Satellite DNA makes up ∼11% of the mouse genome, predominantly located in centromeric and pericentric regions, which are crucial for chromosome segregation. While comprehensive assemblies of these regions have been established in the human genome, they are still lacking in the mouse genome. In this study, we used PacBio long-read sequencing, CUT&RUN sequencing, DNA methylation analysis, and RNA sequencing to generate genomic and epigenomic maps of these regions. We find that centromeric regions are primarily occupied by 120-mer Minor satellites, with other Minor Satellite length variants, 112-mers and 112-64-dimers, localized at centromere-pericentric junctions. Pericentromeric regions are mainly composed of homogeneous Major satellites, while pericentric-chromosomal junctions contain a higher density of divergent satellites.
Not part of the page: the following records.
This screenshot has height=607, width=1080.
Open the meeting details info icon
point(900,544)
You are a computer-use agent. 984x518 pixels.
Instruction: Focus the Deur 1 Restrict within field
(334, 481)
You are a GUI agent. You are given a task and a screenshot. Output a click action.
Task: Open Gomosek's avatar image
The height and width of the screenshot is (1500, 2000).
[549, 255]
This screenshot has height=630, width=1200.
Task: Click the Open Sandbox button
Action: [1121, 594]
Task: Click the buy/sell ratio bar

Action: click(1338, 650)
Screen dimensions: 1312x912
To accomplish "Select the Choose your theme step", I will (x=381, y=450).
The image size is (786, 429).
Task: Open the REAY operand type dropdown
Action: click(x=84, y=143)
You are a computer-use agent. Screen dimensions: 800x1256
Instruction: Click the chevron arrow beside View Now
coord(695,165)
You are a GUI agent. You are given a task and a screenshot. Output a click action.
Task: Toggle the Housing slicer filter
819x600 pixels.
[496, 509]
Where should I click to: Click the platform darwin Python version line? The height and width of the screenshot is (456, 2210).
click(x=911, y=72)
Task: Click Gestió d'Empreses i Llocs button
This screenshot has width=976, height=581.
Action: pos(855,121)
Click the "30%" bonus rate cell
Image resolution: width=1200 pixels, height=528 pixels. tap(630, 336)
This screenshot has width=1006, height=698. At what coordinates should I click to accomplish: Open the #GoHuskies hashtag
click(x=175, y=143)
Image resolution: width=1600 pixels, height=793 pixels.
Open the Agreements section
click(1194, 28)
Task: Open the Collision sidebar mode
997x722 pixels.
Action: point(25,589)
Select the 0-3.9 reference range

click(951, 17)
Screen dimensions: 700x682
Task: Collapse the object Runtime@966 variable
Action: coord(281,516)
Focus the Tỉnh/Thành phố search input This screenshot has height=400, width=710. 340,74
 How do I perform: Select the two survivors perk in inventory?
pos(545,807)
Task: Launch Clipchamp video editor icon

Additionally, the density of non-satellite repeats increases progressively from centromeres to pericentromeres, and further toward chromosomal arm junctions. We found that 120-mer Minor satellites in the core centromere are highly enriched with CENP-A, while the 112-mers and 112-64-dimers show lower CENP-A levels. Homogeneous Major satellites are more enriched with H3K9me3 heterochromatin, whereas divergent Major satellites are preferentially associated with H3K27me3. Furthermore, DNA methylation levels are lower in centromeres compared to pericentric regions. We also observed that only a small subset of satellites is transcribed into RNA, particularly regions exhibiting lower DNA methylation density. Our comprehensive assembly and characterization of the genomic and epigenomic landscape of mouse centromeric and pericentric regions have major implications for satellite biology and ongoing mouse telomere-to-telomere (T2T) assembly efforts.